12 August, 2006 11:13  
Anonymous Anonymous said...

I always look forward to your posts.
I used to think a la Wittgenstein that art was about revealing truths that science wasn't equipped to handle. I think it's important now to replace "truths", since that's such a loaded word, with "meaning." That's not the realm or purpose of pop culture, nor should it be.
The people who 'get' my paintings, as in wanting to entertain the long answer to How Are You/We Doing? seem to be early or pre-boomers, which may be evidence of the gist of Eric Larsen's gripe in his A Nation Gone Blind.

12 August, 2006 11:50  
Blogger Candy Minx said...

Oh um, Deborah...I added your blog to a link just now okay? and I kind of tidied up parts of my response here and posted it. I think yiou have many valuable concerns and just wanted to huighlight them at my blog too.


12 August, 2006 11:56  
Anonymous Cedric Caspesyan said...

I'm really not sure about the how are yous.

The more I think of it, the more I think what you mean is that pop is merely exists to entertain and you wish art remains a centre of research, of questioning.

The irony is that contemporary arts being overtly intellectual, it often serve to accuse any affect at sentimenlism that pop culture may provide.

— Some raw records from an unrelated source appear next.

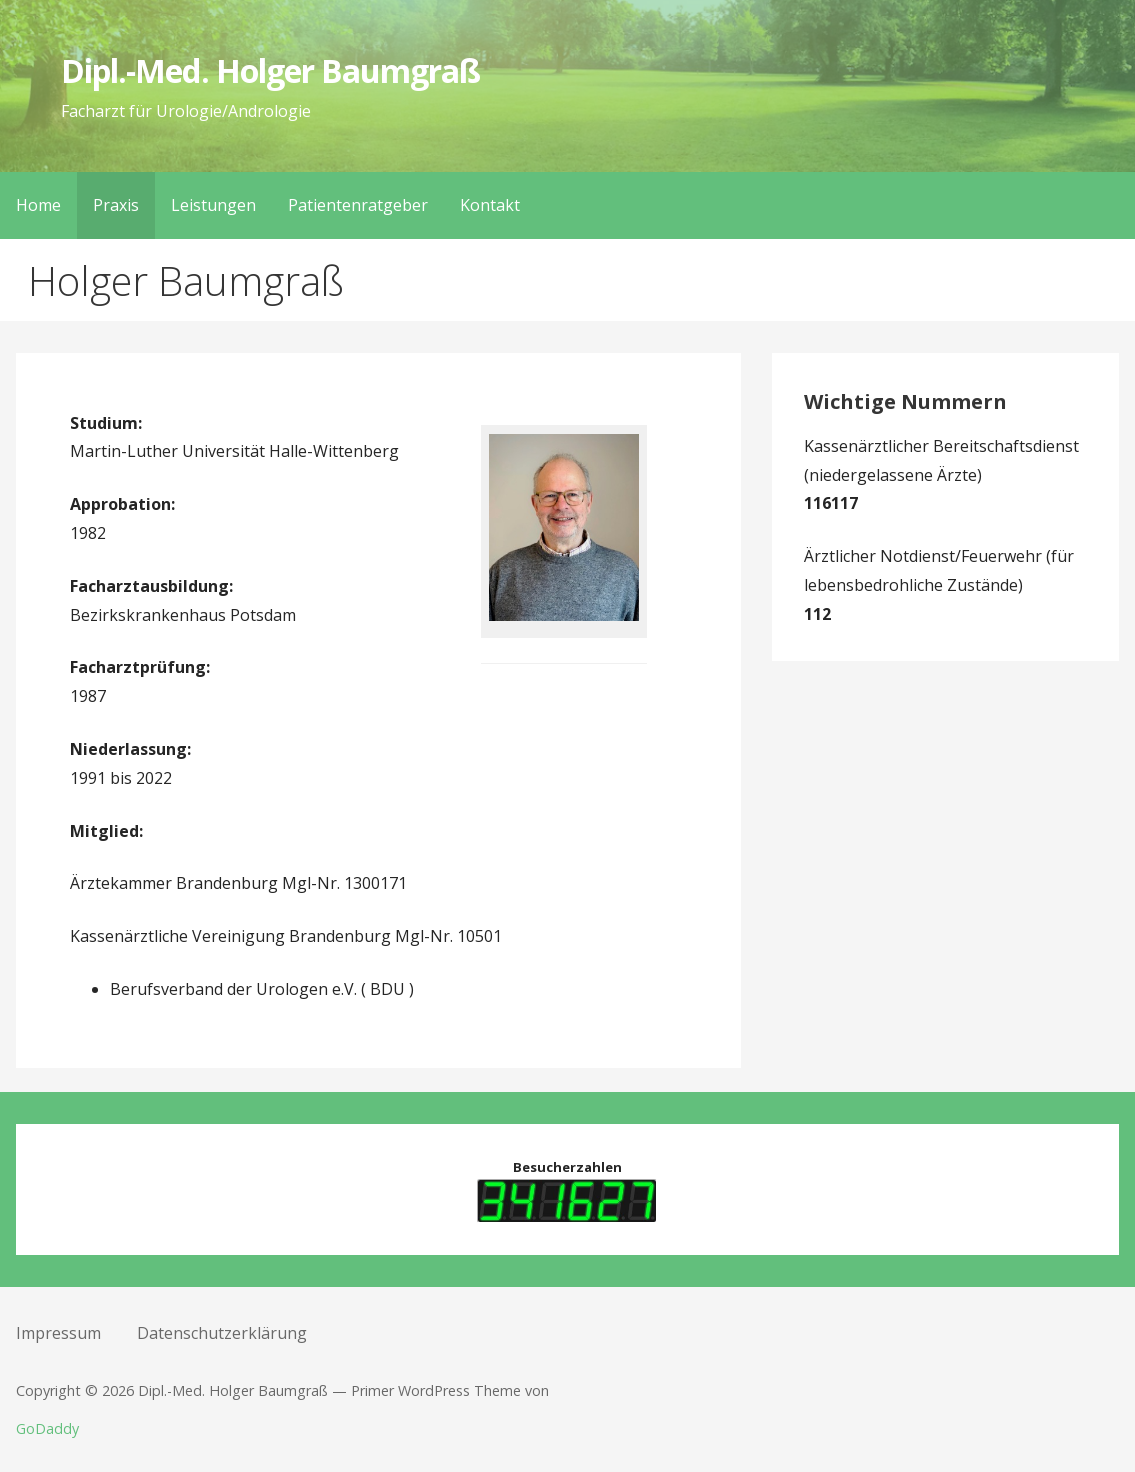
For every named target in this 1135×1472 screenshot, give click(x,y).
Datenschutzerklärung (222, 1333)
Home (38, 205)
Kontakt (490, 205)
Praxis (116, 205)
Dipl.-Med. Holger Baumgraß (270, 70)
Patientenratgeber (358, 205)
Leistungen (213, 205)
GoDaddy (47, 1428)
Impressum (58, 1333)
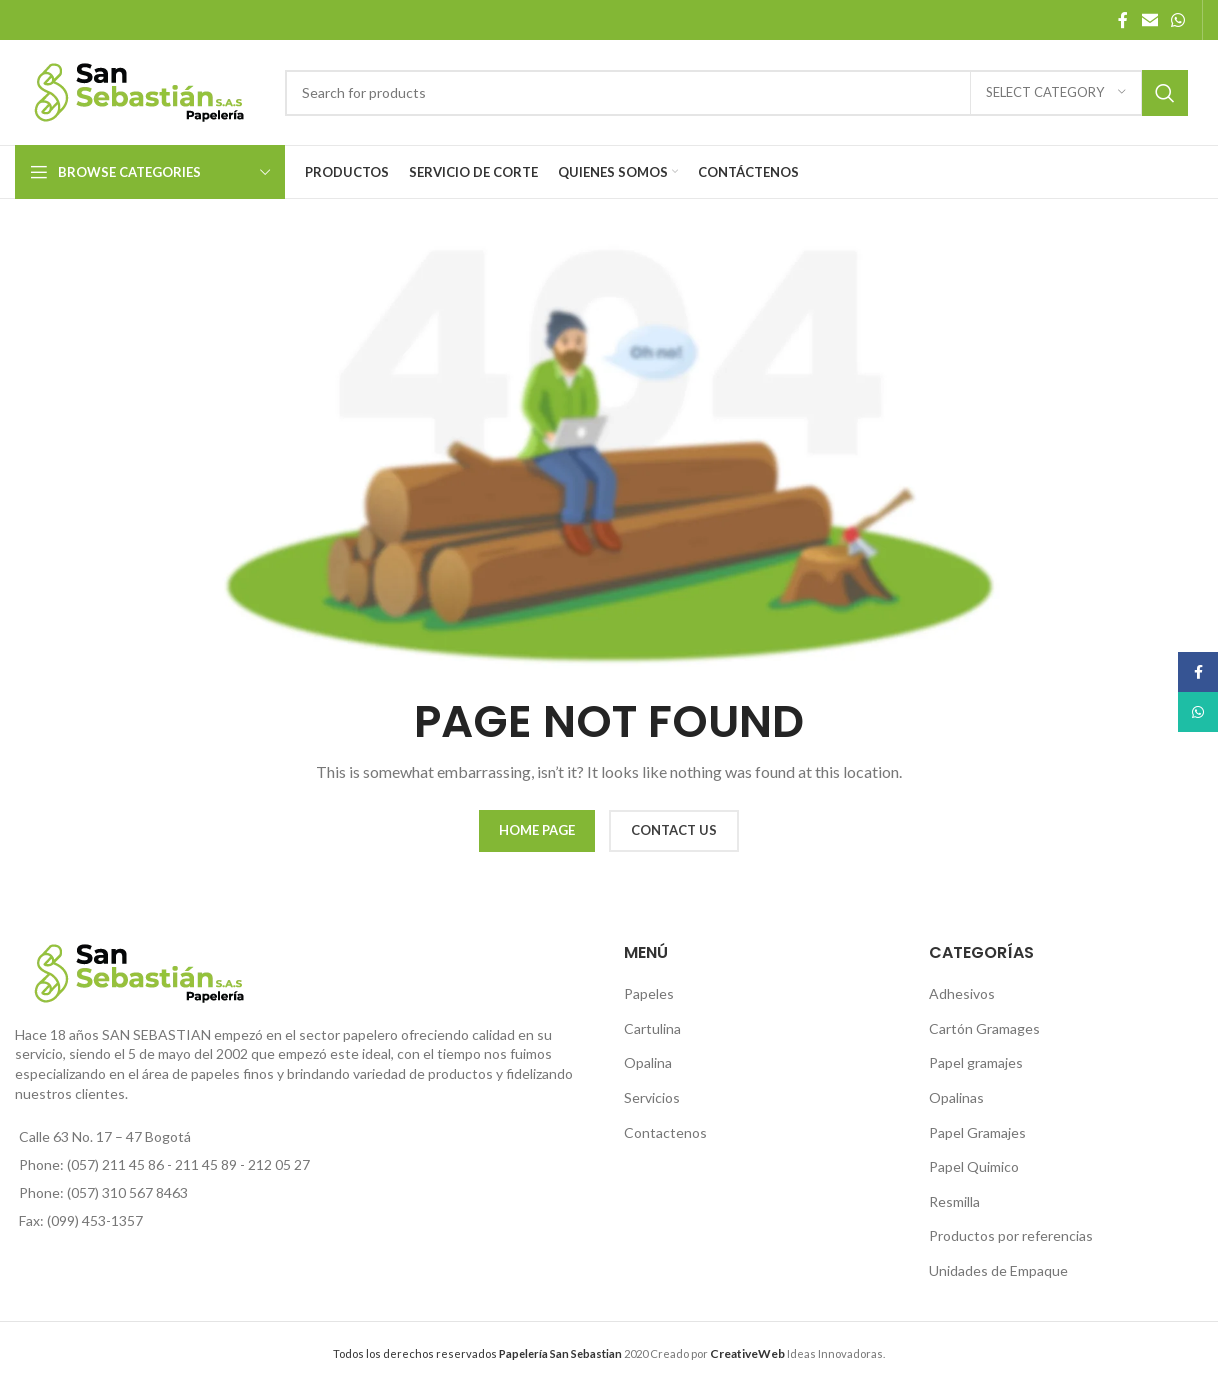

Contemporary arts doesn't like it if I cry listening to a Johnny Cash tune, while nothing proves me if Johnny wasn't truly sincere when he asked me how I feel through his songs.

I think what some of contemporary arts are claiming is a right back to explore simple fascinations and the struggles of everyday emotions, but I wonder if there is a point where self-consciousness pose an obstacle to that.

Kind of like not being able to express your emotions because you are always watching yourself expressing them?

I appreciate pop's self-indulgence on these matters.


Cedric Caspesyan

12 August, 2006 13:13  
Blogger Bill Gusky said...

Deborah -- great analysis, cuts right to the bone.

"...art is about breaking rules, not complicit participation in one of the most rule-bound cultural outlets going...the one place where everybody wanted the long, true answer to the "How are you?" question."

I think we agree that art is this place, but when you say 'art,' I think about the thoughts and actions surrounding art making, maybe to some extent art exhibiting particularly where those activities are nearly indistinguishable, and most art criticism. I can't say that the 'art world' is this place, crammed as it is with people informed by the insincerity you cite from the culture at large, and driven as it is by marketing which is all about insincerity.

Sometimes I detest the exalted sort of atmosphere of the fine arts, but when I read your post it really drove home for me the importance of that separation between popular and fine arts. Maybe I just wish that more people could travel in between them.

14 August, 2006 18:04  
Blogger Lisa Hunter said...

The LA Times had an interesting -- and tangentially related -- article about film critics this week. One of the critics, under attack for dismissing popular movies like Pirates of the Caribbean, retorted, "We're not an applause meter." I love that line.